+++ VORLIEGENDER TEXT +++
In der Praxis hinterlässt das System einen ausgesprochen positiven Eindruck. In der Tat brummt hier nichts. Noch nicht einmal beim Versuch, bei nur 1000 Touren Gas zu geben. Der nutzbare Drehzahlbereich beginnt bei der Effizienzvariante damit um rund 500 Touren niedriger. Man kann also tatsächlich sehr niedrigtourig fahren, ohne Komforteinbußen zu haben. Allerdings muss man es auch wollen: Wer nur nach Gehör fährt, landet bei Tempo 100 wahrscheinlich im fünften Gang, denn da ist das Auto leise und klingt unangestrengt. Nur wer auf die Schaltpunktanzeige guckt, wird zum Hochschalten animiert. Im sechsten Gang klingt der 3er dann eine Spur rauer, aber nicht unangenehm – und brummfrei.

BMW 320d EfficientDynamics Edition im Sparversuch

4,1 bis 4,8 Liter

Wir fuhren das Auto zunächst betont sparsam, ohne die Klimaanlage zu verwenden und mit sehr sensiblen Gasfüßen. Nach rund einer Stunde Fahrt durch Ortschaften, über die Landstraße und schließlich bei Tempo 160 zeigte der Bordcomputer einen Verbrauch von 4,4 Liter an. Vor der Autobahnstrecke stand auch mal die Zahl 4,1 im Display – der offizielle Herstellerverbrauch. Ganz aus der Luft gegriffen sind die Herstellerangaben also nicht. Dann legten wir unsere ökologischen Manieren ab und fuhren intuitiv, beschleunigten bei Ortsende im dritten Gang bis Tempo 100 und ignorierten die Gangempfehlungen. Ergebnis nach etwa einer weiteren Stunde: 4,8 Liter auf 100 Kilometer, immer noch sehr respektabel.

Durchzugskraft erhalten

Bei diesem zweiten Teil unserer Testfahrt bekamen wir auch einen Eindruck von der Durchzugskraft: Sie blieb trotz der Spritsparmaßnahmen erhalten. Ein Langweiler ist das Auto mit seinen 360 Nm Drehmoment beileibe nicht. Kaum zu spüren ist die verbesserte Aerodynamik – der cw-Wert sank von 0,27 auf 0,26. BMW hat dazu das Editionsmodell um anderthalb Zentimeter tiefer gelegt, doch fährt es sich deshalb nicht unkomfortabel. Den Einfluss der luftwiderstandsoptimierten Felgen konnten wir nicht erfahren, da unser Prototyp noch mit normalen Rädern ausgestattet war. Dass es sich um einen Prototypen handelt, war nicht zu bemerken, wir hatten den Eindruck, ein fertiges Auto zu fahren. Nur ein kleines Malheur trat auf: Bei unserem ersten Ampelstopp startete der Motor nicht automatisch, sondern erst nach Druck auf den Motorstartknopf. Diese Abstimmungsdetails will der Hersteller bis zum Serienstart behoben haben.
+++
**AUFGABENSTELLUNG**
A. Schreiben Sie aus dem Testbericht wortgetreu ab, beginnend mit "Wir fuhren das" und fortlaufend bis einschließlich "noch sehr respektabel.".
B. Beantworten Sie anhand des Testberichts kurz die folgenden Fragen:
(i) Um wie viele Touren niedriger beginnt der nutzbare Drehzahlbereich bei der Effizienzvariante?
(ii) Welchen Verbrauch ergab die intuitive Fahrweise nach etwa einer weiteren Stunde?
(iii) Von welchem auf welchen Wert sank der cw-Wert?
+++ BEREITGESTELLTE DATEN +++
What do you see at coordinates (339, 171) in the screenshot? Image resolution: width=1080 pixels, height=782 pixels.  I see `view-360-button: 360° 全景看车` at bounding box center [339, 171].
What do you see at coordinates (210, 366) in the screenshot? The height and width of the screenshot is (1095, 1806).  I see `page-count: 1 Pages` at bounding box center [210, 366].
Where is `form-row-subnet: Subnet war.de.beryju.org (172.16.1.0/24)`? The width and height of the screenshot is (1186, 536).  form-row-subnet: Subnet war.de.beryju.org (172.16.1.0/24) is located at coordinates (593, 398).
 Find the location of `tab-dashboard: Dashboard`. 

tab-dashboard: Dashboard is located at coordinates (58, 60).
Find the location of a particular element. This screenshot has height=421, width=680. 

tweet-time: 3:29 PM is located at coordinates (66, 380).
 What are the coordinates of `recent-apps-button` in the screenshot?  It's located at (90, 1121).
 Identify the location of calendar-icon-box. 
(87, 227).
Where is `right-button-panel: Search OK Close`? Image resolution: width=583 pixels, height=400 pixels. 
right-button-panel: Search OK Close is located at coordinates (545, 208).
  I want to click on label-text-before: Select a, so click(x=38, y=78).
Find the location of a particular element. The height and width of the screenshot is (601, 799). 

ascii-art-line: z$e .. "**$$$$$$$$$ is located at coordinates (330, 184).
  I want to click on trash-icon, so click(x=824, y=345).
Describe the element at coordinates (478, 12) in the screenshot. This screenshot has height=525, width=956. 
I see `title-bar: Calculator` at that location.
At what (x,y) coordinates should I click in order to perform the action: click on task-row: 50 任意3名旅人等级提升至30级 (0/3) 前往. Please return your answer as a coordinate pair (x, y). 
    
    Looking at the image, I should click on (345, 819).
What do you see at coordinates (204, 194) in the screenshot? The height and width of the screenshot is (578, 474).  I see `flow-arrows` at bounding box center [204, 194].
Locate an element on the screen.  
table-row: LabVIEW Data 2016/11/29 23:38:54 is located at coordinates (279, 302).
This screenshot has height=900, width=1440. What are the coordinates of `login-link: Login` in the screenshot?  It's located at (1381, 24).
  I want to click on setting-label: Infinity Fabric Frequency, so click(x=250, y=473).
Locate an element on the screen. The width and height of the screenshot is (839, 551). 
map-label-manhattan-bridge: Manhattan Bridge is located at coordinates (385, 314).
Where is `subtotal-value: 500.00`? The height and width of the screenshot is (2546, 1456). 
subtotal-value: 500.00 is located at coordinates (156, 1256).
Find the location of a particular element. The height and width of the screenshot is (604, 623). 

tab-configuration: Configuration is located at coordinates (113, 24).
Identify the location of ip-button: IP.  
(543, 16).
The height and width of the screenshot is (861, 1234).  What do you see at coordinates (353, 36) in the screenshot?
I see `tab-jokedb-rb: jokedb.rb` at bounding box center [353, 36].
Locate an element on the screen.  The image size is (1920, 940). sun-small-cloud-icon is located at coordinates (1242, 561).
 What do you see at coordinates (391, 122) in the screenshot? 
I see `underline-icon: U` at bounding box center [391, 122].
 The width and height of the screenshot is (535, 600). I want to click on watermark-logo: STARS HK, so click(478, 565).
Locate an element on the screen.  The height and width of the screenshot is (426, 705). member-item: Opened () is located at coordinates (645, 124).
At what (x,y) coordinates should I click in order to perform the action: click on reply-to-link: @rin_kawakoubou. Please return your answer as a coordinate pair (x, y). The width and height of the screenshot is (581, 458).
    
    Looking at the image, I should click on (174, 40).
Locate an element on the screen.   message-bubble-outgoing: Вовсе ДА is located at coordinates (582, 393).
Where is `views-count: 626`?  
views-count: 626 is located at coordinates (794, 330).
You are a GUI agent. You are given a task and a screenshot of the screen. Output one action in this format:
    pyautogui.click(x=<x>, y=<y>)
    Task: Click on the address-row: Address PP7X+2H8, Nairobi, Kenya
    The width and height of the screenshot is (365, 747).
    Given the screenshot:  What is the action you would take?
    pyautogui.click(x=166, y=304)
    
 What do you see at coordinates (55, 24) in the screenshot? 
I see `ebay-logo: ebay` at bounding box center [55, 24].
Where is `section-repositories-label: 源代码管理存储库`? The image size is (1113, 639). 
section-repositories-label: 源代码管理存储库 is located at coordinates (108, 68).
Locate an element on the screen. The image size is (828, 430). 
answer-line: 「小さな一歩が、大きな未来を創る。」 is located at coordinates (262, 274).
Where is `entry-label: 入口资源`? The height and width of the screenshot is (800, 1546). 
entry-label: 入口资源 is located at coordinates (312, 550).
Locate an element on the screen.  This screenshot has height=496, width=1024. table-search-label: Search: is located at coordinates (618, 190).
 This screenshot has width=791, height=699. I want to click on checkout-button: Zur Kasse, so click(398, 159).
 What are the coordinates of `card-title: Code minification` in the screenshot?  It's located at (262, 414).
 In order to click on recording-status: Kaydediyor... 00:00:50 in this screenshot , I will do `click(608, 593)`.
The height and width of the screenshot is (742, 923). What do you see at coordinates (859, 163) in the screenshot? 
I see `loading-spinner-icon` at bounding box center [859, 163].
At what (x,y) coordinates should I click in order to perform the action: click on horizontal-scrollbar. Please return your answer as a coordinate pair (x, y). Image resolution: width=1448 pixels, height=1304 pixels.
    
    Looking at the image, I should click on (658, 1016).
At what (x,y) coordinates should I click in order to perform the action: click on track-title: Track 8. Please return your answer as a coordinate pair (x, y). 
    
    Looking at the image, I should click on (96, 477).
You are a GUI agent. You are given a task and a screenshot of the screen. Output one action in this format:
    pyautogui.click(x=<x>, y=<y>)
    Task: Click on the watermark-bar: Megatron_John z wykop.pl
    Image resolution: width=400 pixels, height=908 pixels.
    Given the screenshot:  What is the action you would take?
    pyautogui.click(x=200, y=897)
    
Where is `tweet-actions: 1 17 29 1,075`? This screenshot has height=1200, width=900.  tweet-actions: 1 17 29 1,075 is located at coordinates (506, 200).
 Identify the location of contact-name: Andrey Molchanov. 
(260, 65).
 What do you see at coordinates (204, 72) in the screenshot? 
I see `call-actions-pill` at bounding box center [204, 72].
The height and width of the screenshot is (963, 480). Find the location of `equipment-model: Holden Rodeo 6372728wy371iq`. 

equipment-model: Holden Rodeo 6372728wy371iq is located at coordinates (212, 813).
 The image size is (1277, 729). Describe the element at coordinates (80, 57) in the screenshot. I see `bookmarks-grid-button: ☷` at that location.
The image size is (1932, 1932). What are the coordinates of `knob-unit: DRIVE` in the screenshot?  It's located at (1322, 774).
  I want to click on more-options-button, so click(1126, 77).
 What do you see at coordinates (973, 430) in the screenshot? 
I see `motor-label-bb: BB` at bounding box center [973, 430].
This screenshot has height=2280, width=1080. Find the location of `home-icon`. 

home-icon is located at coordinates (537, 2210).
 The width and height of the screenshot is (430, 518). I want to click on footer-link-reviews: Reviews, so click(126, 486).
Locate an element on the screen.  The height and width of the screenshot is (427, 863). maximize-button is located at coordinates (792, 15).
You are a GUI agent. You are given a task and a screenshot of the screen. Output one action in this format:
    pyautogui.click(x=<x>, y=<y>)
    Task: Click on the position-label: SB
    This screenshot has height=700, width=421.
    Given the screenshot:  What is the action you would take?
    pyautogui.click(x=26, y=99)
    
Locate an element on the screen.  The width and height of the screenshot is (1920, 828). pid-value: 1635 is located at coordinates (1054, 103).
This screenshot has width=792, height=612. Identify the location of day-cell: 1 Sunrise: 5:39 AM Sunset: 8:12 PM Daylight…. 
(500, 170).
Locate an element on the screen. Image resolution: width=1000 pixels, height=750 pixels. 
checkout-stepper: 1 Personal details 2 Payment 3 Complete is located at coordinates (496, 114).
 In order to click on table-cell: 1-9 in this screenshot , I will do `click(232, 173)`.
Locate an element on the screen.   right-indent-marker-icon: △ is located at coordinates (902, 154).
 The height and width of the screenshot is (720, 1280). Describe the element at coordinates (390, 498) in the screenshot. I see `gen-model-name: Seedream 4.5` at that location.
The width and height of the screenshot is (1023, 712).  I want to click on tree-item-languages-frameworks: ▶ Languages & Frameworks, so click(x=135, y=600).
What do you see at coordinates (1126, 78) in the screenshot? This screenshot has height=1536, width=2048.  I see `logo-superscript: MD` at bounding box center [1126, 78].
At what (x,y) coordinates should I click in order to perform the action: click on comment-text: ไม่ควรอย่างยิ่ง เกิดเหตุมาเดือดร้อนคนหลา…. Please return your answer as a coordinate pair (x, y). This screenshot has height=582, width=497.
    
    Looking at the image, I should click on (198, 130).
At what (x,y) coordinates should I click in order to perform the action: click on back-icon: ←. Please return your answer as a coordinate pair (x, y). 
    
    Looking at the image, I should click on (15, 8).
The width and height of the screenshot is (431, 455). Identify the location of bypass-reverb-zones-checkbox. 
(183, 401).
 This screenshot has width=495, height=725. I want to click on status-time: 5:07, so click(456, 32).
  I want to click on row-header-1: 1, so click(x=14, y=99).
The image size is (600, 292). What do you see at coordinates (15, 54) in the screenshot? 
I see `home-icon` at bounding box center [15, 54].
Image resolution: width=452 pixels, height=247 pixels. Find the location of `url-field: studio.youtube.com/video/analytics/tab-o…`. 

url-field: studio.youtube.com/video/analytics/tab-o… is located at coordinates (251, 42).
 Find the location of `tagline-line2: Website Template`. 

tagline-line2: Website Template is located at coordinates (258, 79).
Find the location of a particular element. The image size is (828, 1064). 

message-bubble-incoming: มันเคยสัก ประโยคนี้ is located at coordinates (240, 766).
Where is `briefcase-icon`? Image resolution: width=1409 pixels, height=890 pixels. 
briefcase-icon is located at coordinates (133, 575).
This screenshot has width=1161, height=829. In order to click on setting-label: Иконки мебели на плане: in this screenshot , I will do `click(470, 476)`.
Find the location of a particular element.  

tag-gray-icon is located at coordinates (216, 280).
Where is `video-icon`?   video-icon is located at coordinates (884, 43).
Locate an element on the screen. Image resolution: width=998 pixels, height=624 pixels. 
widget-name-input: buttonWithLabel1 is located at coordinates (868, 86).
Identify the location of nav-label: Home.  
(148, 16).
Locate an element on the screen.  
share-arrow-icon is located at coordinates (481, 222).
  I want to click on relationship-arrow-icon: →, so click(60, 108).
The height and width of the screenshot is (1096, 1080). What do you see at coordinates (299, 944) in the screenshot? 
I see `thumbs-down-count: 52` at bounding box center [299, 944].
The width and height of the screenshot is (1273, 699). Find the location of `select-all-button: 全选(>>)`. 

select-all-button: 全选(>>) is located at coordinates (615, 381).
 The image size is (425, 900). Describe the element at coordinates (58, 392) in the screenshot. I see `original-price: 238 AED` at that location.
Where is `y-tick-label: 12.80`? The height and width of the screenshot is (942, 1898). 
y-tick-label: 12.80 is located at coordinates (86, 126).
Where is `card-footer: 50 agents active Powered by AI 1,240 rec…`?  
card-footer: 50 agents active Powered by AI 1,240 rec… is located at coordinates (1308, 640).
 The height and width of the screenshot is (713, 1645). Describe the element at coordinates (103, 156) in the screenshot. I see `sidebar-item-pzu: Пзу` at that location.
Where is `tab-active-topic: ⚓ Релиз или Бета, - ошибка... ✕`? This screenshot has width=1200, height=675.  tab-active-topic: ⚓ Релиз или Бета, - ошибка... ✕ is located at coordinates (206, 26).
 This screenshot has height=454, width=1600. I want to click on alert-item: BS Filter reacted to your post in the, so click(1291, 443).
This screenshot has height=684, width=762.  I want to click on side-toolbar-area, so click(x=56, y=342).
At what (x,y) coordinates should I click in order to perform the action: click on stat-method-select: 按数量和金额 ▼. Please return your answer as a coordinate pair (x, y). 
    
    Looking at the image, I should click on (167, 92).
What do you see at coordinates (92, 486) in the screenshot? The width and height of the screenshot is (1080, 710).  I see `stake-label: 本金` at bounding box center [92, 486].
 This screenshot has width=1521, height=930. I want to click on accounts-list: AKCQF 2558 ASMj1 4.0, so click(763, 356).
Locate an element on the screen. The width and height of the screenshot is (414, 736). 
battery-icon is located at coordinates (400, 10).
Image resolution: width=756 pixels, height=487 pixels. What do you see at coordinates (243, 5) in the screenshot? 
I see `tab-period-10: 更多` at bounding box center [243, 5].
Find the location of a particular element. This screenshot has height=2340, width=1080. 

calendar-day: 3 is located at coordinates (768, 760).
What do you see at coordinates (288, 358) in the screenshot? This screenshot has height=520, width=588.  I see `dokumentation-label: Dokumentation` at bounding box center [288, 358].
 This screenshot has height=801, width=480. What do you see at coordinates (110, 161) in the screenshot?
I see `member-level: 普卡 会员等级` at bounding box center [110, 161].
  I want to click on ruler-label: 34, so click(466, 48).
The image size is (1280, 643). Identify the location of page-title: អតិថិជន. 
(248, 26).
+++
**SCHRIFTLICHE ANTWORTEN**
A.
Wir fuhren das Auto zunächst betont sparsam, ohne die Klimaanlage zu verwenden und mit sehr sensiblen Gasfüßen. Nach rund einer Stunde Fahrt durch Ortschaften, über die Landstraße und schließlich bei Tempo 160 zeigte der Bordcomputer einen Verbrauch von 4,4 Liter an. Vor der Autobahnstrecke stand auch mal die Zahl 4,1 im Display – der offizielle Herstellerverbrauch. Ganz aus der Luft gegriffen sind die Herstellerangaben also nicht. Dann legten wir unsere ökologischen Manieren ab und fuhren intuitiv, beschleunigten bei Ortsende im dritten Gang bis Tempo 100 und ignorierten die Gangempfehlungen. Ergebnis nach etwa einer weiteren Stunde: 4,8 Liter auf 100 Kilometer, immer noch sehr respektabel.

B.
(i) Um rund 500 Touren.
(ii) 4,8 Liter auf 100 Kilometer.
(iii) Von 0,27 auf 0,26.